Martin Rupiya, a military analyst at South Africa's Institute for Strategic Studies and a former lieutenant-colonel in the Zimbabwe army, said he had heard of the military's involvement in negotiations for Mugabe to step down.

The election result "has compelled the military, the hawkish wing and the other moderate, to begin to reconsider accommodating the opposition," he said. "Because of the nature of the wins they have been forced to reassess."

Political analyst John Makumbe said he had learned from military sources that they would respect the results of the elections. The day before the elections, security chiefs had warned they would not serve anybody but Mugabe and would not tolerate an opposition victory.

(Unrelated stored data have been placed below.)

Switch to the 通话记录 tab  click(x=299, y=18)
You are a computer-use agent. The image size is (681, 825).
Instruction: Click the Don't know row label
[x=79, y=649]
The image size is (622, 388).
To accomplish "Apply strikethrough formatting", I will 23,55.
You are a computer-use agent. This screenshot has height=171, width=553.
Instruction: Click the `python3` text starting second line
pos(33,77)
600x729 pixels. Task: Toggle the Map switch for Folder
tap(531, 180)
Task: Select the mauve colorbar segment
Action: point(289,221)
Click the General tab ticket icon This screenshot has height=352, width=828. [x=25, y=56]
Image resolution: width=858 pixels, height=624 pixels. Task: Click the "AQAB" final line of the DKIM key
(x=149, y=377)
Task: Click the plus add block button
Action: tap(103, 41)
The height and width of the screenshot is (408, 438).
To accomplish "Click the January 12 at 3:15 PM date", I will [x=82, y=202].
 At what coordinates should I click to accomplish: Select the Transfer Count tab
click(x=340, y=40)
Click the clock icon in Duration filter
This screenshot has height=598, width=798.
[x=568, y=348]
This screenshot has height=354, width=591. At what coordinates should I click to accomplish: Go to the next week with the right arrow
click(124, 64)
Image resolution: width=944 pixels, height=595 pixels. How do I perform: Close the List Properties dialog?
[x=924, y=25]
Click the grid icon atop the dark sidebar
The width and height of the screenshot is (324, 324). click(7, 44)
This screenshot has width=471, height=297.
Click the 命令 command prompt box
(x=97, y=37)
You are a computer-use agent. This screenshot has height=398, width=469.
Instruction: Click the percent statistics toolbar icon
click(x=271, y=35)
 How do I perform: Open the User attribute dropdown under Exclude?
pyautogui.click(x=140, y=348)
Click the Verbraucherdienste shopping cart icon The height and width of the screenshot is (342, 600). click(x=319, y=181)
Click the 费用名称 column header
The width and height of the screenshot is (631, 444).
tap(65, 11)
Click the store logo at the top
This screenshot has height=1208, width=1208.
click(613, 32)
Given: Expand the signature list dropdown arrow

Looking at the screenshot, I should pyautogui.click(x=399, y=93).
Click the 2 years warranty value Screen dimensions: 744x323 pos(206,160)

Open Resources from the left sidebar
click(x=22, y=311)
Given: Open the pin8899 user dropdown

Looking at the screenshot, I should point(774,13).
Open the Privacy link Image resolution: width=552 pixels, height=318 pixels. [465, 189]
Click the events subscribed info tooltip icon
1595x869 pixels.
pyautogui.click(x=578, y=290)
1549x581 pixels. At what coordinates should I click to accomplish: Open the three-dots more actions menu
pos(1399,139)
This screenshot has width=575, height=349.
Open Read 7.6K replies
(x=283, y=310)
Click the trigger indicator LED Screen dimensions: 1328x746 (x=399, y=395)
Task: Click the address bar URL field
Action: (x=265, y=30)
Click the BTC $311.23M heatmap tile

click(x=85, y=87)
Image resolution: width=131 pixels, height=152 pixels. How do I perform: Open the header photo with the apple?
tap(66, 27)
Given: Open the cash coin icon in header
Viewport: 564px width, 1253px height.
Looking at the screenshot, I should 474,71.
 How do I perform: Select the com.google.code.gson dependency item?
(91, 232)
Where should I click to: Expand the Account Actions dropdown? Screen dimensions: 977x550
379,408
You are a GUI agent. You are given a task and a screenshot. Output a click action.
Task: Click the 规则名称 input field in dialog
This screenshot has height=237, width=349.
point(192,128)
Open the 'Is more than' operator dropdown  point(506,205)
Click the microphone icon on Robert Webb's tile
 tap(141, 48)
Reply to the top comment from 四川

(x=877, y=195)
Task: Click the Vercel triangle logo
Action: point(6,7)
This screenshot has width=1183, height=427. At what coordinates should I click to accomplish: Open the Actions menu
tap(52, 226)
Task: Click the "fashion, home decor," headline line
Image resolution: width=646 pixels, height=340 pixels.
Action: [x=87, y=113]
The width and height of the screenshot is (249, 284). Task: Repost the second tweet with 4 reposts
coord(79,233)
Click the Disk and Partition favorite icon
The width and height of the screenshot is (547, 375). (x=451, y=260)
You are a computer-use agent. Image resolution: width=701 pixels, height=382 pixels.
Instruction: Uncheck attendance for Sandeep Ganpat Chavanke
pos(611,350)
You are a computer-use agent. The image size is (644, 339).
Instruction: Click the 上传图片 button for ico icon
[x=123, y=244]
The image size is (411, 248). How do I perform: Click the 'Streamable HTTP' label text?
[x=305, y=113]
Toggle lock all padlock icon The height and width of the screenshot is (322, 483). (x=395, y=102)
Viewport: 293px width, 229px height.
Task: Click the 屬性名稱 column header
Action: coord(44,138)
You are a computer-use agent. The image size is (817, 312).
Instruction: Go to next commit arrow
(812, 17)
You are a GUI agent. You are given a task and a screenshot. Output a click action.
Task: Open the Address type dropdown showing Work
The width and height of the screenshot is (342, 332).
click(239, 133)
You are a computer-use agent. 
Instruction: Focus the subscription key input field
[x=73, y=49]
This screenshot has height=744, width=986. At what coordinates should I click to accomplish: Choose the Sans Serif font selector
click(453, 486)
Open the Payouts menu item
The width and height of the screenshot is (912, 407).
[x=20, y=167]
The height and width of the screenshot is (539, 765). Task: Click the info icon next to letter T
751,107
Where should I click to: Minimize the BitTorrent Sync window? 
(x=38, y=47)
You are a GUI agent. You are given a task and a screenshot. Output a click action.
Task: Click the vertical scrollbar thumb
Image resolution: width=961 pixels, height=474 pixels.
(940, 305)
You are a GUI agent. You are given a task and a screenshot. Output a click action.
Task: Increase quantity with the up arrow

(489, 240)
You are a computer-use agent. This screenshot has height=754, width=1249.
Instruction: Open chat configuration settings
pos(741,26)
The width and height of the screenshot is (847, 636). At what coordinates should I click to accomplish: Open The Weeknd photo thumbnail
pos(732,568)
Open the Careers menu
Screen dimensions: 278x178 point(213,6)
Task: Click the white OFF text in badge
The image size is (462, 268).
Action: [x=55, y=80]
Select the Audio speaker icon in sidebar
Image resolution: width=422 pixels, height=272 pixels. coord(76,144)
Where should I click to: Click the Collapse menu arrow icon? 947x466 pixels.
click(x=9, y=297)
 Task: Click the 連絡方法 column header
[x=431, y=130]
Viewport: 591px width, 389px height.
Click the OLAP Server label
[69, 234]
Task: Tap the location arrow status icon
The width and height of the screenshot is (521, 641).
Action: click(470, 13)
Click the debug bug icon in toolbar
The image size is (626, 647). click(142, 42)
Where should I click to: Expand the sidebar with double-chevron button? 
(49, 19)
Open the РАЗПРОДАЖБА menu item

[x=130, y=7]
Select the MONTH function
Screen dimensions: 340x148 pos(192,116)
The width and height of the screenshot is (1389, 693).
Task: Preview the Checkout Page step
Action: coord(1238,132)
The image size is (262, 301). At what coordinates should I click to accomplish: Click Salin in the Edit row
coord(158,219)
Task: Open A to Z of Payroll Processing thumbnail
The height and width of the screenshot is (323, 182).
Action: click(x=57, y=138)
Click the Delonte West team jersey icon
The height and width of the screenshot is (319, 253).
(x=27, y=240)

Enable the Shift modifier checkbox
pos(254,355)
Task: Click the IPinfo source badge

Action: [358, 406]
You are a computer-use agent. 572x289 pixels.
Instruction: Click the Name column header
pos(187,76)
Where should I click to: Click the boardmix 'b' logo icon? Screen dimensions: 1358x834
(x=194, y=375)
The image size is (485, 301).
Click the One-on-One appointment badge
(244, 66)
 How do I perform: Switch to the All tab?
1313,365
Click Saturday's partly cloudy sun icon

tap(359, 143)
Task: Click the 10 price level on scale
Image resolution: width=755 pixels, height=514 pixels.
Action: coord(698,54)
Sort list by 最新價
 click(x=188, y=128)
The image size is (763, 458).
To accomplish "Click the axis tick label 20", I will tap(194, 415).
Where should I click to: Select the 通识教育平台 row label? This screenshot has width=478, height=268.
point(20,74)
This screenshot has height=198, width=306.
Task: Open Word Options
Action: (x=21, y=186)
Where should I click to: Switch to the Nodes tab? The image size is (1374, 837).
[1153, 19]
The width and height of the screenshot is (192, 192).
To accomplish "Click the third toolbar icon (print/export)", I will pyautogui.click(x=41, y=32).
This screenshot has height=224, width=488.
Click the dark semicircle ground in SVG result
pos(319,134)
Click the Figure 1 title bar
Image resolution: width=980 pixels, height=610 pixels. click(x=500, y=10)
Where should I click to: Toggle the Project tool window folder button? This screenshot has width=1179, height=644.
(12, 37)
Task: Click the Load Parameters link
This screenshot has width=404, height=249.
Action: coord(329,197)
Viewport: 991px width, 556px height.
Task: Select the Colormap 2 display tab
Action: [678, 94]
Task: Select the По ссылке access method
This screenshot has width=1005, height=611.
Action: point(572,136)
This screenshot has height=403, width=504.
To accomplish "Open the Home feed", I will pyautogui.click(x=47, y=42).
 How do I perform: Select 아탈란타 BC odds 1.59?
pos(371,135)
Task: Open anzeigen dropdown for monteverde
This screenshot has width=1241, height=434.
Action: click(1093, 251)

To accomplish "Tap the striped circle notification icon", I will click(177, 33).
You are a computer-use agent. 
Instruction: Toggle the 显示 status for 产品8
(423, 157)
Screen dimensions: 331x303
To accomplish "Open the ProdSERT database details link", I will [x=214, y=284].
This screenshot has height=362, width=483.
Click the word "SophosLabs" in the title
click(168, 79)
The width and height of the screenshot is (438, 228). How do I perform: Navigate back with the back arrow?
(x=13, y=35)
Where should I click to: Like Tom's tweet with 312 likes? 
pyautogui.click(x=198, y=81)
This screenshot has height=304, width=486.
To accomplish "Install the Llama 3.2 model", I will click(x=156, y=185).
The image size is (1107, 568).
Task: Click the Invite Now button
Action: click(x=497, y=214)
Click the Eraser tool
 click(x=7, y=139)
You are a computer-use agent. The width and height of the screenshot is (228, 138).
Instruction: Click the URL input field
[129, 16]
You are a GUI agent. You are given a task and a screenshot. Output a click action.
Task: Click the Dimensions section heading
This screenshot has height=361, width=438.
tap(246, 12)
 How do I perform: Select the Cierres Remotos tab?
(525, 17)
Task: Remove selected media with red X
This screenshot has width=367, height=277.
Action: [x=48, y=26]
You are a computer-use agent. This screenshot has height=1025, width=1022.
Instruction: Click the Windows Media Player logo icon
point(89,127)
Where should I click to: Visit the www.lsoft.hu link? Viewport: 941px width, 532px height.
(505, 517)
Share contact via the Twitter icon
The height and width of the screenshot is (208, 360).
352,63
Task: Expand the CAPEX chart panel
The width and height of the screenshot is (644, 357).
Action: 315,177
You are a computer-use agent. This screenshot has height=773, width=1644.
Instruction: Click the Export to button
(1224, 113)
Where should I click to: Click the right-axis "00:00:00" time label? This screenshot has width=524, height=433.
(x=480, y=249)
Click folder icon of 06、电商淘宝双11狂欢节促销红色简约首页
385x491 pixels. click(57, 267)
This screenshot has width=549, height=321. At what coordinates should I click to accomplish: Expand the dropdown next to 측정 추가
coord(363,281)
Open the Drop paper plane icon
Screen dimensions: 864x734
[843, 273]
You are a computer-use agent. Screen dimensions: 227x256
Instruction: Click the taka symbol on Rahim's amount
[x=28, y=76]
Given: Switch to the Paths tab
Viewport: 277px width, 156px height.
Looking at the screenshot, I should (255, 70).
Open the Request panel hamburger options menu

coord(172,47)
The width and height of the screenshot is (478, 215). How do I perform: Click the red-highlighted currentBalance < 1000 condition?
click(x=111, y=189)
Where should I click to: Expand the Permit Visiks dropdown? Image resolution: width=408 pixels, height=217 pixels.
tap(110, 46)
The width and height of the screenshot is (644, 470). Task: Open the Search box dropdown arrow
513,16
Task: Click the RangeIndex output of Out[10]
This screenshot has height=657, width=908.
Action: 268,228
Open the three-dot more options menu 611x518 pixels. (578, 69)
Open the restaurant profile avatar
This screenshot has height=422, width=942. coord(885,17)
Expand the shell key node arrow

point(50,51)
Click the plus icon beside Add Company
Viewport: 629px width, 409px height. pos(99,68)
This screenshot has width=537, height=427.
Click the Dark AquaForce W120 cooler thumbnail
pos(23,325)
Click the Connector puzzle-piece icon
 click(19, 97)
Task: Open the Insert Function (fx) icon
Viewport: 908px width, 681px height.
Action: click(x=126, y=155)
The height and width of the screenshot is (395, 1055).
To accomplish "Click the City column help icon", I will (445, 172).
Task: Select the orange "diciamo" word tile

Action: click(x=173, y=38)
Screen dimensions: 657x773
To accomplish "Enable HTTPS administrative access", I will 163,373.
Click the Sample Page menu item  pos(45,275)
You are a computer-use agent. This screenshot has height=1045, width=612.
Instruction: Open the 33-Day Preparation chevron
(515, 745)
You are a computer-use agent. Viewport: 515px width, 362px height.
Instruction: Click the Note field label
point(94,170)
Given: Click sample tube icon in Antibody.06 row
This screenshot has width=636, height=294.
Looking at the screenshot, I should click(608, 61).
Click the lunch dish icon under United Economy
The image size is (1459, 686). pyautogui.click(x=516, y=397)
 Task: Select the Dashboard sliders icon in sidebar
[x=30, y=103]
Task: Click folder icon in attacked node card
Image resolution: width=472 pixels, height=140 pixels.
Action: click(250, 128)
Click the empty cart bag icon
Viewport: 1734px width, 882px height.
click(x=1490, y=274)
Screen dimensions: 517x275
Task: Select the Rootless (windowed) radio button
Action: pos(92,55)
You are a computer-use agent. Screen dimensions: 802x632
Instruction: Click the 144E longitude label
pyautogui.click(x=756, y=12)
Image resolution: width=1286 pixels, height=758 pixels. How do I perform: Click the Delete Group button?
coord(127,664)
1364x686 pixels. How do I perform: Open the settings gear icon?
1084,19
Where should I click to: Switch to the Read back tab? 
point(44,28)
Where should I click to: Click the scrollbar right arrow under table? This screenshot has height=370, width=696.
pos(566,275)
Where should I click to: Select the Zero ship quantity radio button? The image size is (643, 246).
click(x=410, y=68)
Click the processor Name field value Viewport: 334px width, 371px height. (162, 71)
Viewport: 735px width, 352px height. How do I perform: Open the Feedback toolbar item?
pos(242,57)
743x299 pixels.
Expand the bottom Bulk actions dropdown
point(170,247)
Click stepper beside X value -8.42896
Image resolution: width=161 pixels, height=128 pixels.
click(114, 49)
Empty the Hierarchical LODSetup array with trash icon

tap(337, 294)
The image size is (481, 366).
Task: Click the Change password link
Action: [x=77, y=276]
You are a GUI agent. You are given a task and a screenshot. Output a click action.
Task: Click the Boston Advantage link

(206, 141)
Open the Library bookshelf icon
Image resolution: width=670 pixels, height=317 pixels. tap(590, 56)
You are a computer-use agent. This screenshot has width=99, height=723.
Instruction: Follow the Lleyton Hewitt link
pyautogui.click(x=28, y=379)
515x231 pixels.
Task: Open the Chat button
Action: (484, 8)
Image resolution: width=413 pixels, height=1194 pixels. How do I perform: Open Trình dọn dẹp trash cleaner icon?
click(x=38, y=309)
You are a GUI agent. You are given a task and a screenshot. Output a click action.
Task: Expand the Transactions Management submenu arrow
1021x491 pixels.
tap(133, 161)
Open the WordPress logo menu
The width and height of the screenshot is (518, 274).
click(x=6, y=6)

The electoral commission has released results for 182 of the 210 parliamentary seats -- giving Tsvangirai's Movement for Democratic Change 92 seats, including five for a breakaway faction, to 90 for Mugabe's ruling party. At least six Cabinet ministers have lost their seats, according to the official results.

The commission has offered no results in the presidential race.

Zimbabweans still fear that Mugabe may declare himself winner, as he has in previous elections that observers said were marked by rigging, violence and intimidation.

Should he consider stepping down, he would have to weigh the concerns of those who have profited from his patronage, a group that includes top military leaders, party officials and business people. They receive mining concessions, construction contracts and preferential licenses to run transport companies and other businesses.

Marwick Khumalo, head of the Pan-African Parliament observer mission, told South African radio that leading members of Mugabe's party were contemplating defeat with trepidation.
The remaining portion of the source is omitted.